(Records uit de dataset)
__________________________________________________

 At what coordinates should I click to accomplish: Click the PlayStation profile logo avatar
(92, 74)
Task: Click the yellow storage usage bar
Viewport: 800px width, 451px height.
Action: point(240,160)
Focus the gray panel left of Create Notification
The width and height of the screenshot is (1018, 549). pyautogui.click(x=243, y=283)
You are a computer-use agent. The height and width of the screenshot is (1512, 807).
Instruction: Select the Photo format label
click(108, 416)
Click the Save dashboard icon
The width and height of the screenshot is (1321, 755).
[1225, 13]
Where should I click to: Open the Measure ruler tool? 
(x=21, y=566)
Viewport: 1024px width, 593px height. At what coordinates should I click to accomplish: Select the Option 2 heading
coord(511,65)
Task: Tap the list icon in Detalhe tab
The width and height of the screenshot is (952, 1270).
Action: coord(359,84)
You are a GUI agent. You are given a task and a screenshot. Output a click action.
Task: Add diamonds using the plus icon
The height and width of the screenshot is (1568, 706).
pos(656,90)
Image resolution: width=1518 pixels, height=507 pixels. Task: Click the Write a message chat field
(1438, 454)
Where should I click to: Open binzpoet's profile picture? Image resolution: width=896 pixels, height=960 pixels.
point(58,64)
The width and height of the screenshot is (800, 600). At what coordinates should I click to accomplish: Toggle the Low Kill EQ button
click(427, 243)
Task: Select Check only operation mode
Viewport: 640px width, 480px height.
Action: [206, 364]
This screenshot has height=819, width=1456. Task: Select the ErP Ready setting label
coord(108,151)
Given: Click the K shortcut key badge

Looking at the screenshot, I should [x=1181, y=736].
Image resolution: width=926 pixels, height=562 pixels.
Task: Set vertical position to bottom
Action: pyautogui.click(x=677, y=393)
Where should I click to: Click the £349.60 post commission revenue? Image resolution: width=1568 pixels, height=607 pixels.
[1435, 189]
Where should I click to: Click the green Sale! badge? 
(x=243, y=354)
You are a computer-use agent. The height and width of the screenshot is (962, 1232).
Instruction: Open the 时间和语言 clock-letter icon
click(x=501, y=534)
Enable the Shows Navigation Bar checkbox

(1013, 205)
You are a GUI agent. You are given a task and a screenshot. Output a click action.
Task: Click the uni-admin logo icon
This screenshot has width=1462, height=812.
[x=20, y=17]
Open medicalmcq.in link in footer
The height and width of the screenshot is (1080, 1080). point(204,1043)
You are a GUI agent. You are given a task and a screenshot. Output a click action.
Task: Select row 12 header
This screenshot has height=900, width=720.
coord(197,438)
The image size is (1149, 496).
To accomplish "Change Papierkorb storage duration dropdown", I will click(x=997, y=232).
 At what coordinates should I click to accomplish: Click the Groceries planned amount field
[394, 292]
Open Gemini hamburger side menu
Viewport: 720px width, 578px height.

__________________________________________________

- [TAAKOMSCHRIJVING]
Geef alle bovenstaande records letterlijk weer, van het eerste tot en met het laatste, zonder iets te wijzigen of weg te laten.

- [UITWERKING]
 At what coordinates should I click to accomplish: Click the PlayStation profile logo avatar
(92, 74)
Task: Click the yellow storage usage bar
Viewport: 800px width, 451px height.
Action: point(240,160)
Focus the gray panel left of Create Notification
The width and height of the screenshot is (1018, 549). pyautogui.click(x=243, y=283)
You are a computer-use agent. The height and width of the screenshot is (1512, 807).
Instruction: Select the Photo format label
click(108, 416)
Click the Save dashboard icon
The width and height of the screenshot is (1321, 755).
[1225, 13]
Where should I click to: Open the Measure ruler tool? 
(x=21, y=566)
Viewport: 1024px width, 593px height. At what coordinates should I click to accomplish: Select the Option 2 heading
coord(511,65)
Task: Tap the list icon in Detalhe tab
The width and height of the screenshot is (952, 1270).
Action: coord(359,84)
You are a GUI agent. You are given a task and a screenshot. Output a click action.
Task: Add diamonds using the plus icon
The height and width of the screenshot is (1568, 706).
pos(656,90)
Image resolution: width=1518 pixels, height=507 pixels. Task: Click the Write a message chat field
(1438, 454)
Where should I click to: Open binzpoet's profile picture? Image resolution: width=896 pixels, height=960 pixels.
point(58,64)
The width and height of the screenshot is (800, 600). At what coordinates should I click to accomplish: Toggle the Low Kill EQ button
click(427, 243)
Task: Select Check only operation mode
Viewport: 640px width, 480px height.
Action: [206, 364]
This screenshot has height=819, width=1456. Task: Select the ErP Ready setting label
coord(108,151)
Given: Click the K shortcut key badge

Looking at the screenshot, I should [x=1181, y=736].
Image resolution: width=926 pixels, height=562 pixels.
Task: Set vertical position to bottom
Action: pyautogui.click(x=677, y=393)
Where should I click to: Click the £349.60 post commission revenue? Image resolution: width=1568 pixels, height=607 pixels.
[1435, 189]
Where should I click to: Click the green Sale! badge? 
(x=243, y=354)
You are a computer-use agent. The height and width of the screenshot is (962, 1232).
Instruction: Open the 时间和语言 clock-letter icon
click(x=501, y=534)
Enable the Shows Navigation Bar checkbox

(1013, 205)
You are a GUI agent. You are given a task and a screenshot. Output a click action.
Task: Click the uni-admin logo icon
This screenshot has width=1462, height=812.
[x=20, y=17]
Open medicalmcq.in link in footer
The height and width of the screenshot is (1080, 1080). point(204,1043)
You are a GUI agent. You are given a task and a screenshot. Output a click action.
Task: Select row 12 header
This screenshot has height=900, width=720.
coord(197,438)
The image size is (1149, 496).
To accomplish "Change Papierkorb storage duration dropdown", I will click(x=997, y=232).
 At what coordinates should I click to accomplish: Click the Groceries planned amount field
[394, 292]
Open Gemini hamburger side menu
Viewport: 720px width, 578px height.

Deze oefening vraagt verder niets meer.